We went to a few other places and then went to the airport for our flight.  The flight ended up being delayed, or canceled even I believe.  I do not do well with changed or altered plans.  I was ready to go home, I didn't have any more clean clothes (remember, I packed light?), and I had lots of laundry to do and I'm a primary teacher, so I had a lot on my mind when they told us we wouldn't be leaving until the next morning.  Our connecting flight had to be re-scheduled. They paid for that and put us up in a motel room for the night.  Darrik's nephew Taylor was flying home with us, and all 3 of us got our own rooms.  I should have been grateful that I got one more night with Darrik, but I was so ornery.  I'm sorry honey.  We ended up going to the strip mall shopping and then to iHop for dinner, then back to our rooms to sleep.

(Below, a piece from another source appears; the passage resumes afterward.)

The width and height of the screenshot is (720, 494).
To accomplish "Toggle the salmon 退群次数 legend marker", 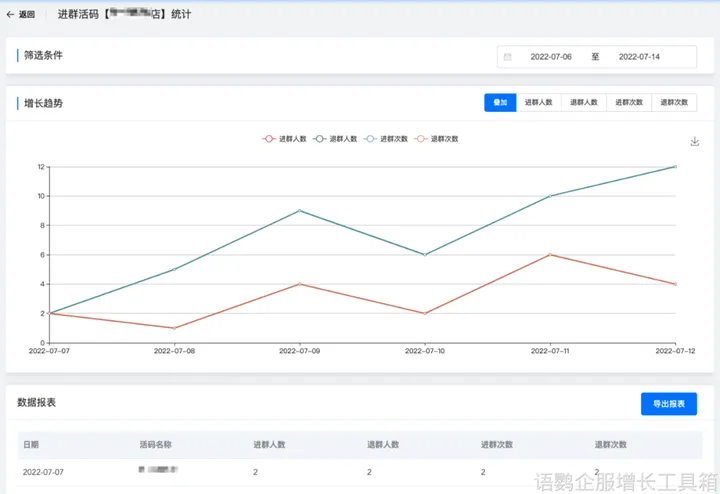I will click(421, 139).
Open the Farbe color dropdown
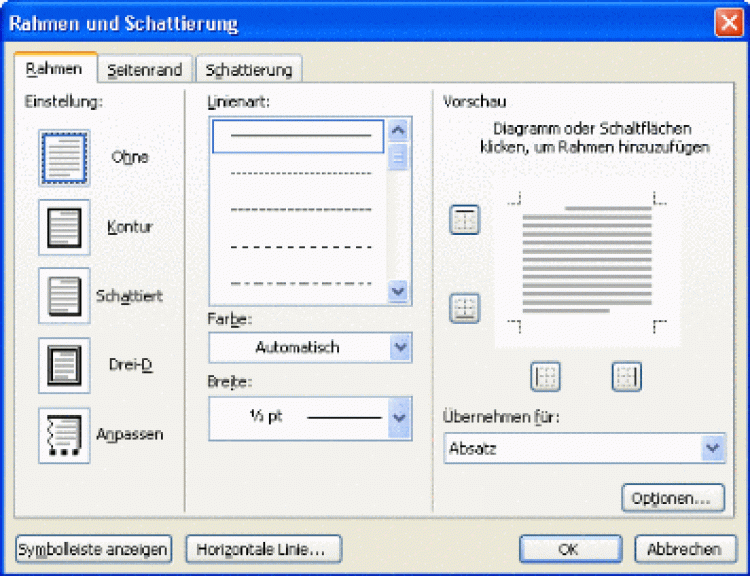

 I was not in a good mood, but I did get one picture of Brock and daddy at the motel.

We got up early and went to the airport for our flight home.  It was about 25 minutes late leaving. Which worked out perfect because I was able to feed Brock before we left.  When we went through security the security lady was a Nazi and had to pull out all of my stuff out of my bag and had to tell me, "ok, so you can only take this and that, but since you ahve a child and he is entitled to some you can take this, and becasue she (Teresa) doesn't have any liquids you can take these too, but you have too many liquids, just so you know."  We finally got on the plane and while they are telling us all the rules and regulations whatever, you know the drill, Brock starts freaking out screaming. He wanted to get down and walk around, but I was holding him so he couldn't.  The guy in front of us yelled, "OH MY GOSH!" and looked back at Brock.  He was so disgusted that he was crying. I was so mad.  Who does that.  I said something rude to him, but I can't remember the exact words.  He ignored me. Then I said a little prayer to please let Brock be good on this flight.  After we took off Brock was out cold. I couldn't even move him really. He was sleeping like a log, for the entire flight. I was so relieved.

So that was our trip, and our big surprise.  Happy Anniversary Babe!!! Love you!